[Records from a dataset]
## Begin

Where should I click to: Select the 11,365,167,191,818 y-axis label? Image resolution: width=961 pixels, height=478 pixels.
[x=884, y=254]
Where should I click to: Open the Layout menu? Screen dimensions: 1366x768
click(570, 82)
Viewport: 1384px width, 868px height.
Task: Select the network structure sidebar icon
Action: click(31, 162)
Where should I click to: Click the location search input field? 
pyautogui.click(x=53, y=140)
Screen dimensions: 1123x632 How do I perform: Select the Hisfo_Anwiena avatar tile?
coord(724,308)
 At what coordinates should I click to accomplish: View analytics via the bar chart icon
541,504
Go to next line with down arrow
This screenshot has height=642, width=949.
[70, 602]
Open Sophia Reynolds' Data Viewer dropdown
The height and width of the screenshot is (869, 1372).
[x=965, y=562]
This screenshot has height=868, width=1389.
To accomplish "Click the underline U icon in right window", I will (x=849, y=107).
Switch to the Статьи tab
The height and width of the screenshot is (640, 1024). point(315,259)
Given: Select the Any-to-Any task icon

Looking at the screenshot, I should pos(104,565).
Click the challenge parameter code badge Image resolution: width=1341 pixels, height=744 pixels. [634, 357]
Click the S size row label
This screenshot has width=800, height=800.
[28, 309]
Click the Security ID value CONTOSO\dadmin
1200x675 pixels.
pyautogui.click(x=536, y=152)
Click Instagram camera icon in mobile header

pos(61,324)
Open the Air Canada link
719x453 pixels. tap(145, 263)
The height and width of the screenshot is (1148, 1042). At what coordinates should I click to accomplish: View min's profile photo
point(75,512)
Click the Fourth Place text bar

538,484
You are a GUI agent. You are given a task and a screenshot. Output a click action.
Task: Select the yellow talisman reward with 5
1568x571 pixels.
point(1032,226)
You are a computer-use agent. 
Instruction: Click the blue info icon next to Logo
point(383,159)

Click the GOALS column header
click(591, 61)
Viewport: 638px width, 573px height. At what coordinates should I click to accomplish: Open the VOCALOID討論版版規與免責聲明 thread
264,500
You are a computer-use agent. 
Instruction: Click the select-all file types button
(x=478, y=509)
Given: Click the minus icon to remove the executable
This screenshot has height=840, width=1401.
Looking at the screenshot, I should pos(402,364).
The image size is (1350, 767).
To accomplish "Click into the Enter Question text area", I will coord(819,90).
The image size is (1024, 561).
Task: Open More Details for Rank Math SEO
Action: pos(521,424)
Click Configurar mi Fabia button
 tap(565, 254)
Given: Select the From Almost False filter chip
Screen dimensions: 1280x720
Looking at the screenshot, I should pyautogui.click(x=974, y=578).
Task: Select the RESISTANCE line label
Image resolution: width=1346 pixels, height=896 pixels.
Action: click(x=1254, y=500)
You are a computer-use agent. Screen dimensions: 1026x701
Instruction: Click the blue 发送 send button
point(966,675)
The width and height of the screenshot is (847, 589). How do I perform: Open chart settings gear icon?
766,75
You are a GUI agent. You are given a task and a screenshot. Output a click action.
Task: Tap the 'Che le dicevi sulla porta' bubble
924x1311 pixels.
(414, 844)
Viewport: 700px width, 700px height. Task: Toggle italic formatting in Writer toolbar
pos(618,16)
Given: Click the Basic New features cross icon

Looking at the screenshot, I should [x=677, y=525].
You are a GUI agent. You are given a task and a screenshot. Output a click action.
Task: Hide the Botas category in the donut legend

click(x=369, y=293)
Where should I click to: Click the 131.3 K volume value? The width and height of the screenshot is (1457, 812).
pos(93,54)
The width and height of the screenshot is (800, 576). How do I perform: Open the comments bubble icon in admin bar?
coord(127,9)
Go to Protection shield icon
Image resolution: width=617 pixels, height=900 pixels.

## End

TASK BRIEF:
Copy all of the data above line for line, with no changes.

FINAL ANSWER:
Where should I click to: Select the 11,365,167,191,818 y-axis label? Image resolution: width=961 pixels, height=478 pixels.
[x=884, y=254]
Where should I click to: Open the Layout menu? Screen dimensions: 1366x768
click(570, 82)
Viewport: 1384px width, 868px height.
Task: Select the network structure sidebar icon
Action: click(31, 162)
Where should I click to: Click the location search input field? 
pyautogui.click(x=53, y=140)
Screen dimensions: 1123x632 How do I perform: Select the Hisfo_Anwiena avatar tile?
coord(724,308)
 At what coordinates should I click to accomplish: View analytics via the bar chart icon
541,504
Go to next line with down arrow
This screenshot has height=642, width=949.
[70, 602]
Open Sophia Reynolds' Data Viewer dropdown
The height and width of the screenshot is (869, 1372).
[x=965, y=562]
This screenshot has height=868, width=1389.
To accomplish "Click the underline U icon in right window", I will (x=849, y=107).
Switch to the Статьи tab
The height and width of the screenshot is (640, 1024). point(315,259)
Given: Select the Any-to-Any task icon

Looking at the screenshot, I should pos(104,565).
Click the challenge parameter code badge Image resolution: width=1341 pixels, height=744 pixels. [634, 357]
Click the S size row label
This screenshot has width=800, height=800.
[28, 309]
Click the Security ID value CONTOSO\dadmin
1200x675 pixels.
pyautogui.click(x=536, y=152)
Click Instagram camera icon in mobile header

pos(61,324)
Open the Air Canada link
719x453 pixels. tap(145, 263)
The height and width of the screenshot is (1148, 1042). At what coordinates should I click to accomplish: View min's profile photo
point(75,512)
Click the Fourth Place text bar

538,484
You are a GUI agent. You are given a task and a screenshot. Output a click action.
Task: Select the yellow talisman reward with 5
1568x571 pixels.
point(1032,226)
You are a computer-use agent. 
Instruction: Click the blue info icon next to Logo
point(383,159)

Click the GOALS column header
click(591, 61)
Viewport: 638px width, 573px height. At what coordinates should I click to accomplish: Open the VOCALOID討論版版規與免責聲明 thread
264,500
You are a computer-use agent. 
Instruction: Click the select-all file types button
(x=478, y=509)
Given: Click the minus icon to remove the executable
This screenshot has height=840, width=1401.
Looking at the screenshot, I should pos(402,364).
The image size is (1350, 767).
To accomplish "Click into the Enter Question text area", I will coord(819,90).
The image size is (1024, 561).
Task: Open More Details for Rank Math SEO
Action: pos(521,424)
Click Configurar mi Fabia button
 tap(565, 254)
Given: Select the From Almost False filter chip
Screen dimensions: 1280x720
Looking at the screenshot, I should pyautogui.click(x=974, y=578).
Task: Select the RESISTANCE line label
Image resolution: width=1346 pixels, height=896 pixels.
Action: click(x=1254, y=500)
You are a computer-use agent. Screen dimensions: 1026x701
Instruction: Click the blue 发送 send button
point(966,675)
The width and height of the screenshot is (847, 589). How do I perform: Open chart settings gear icon?
766,75
You are a GUI agent. You are given a task and a screenshot. Output a click action.
Task: Tap the 'Che le dicevi sulla porta' bubble
924x1311 pixels.
(414, 844)
Viewport: 700px width, 700px height. Task: Toggle italic formatting in Writer toolbar
pos(618,16)
Given: Click the Basic New features cross icon

Looking at the screenshot, I should [x=677, y=525].
You are a GUI agent. You are given a task and a screenshot. Output a click action.
Task: Hide the Botas category in the donut legend

click(x=369, y=293)
Where should I click to: Click the 131.3 K volume value? The width and height of the screenshot is (1457, 812).
pos(93,54)
The width and height of the screenshot is (800, 576). How do I perform: Open the comments bubble icon in admin bar?
coord(127,9)
Go to Protection shield icon
Image resolution: width=617 pixels, height=900 pixels.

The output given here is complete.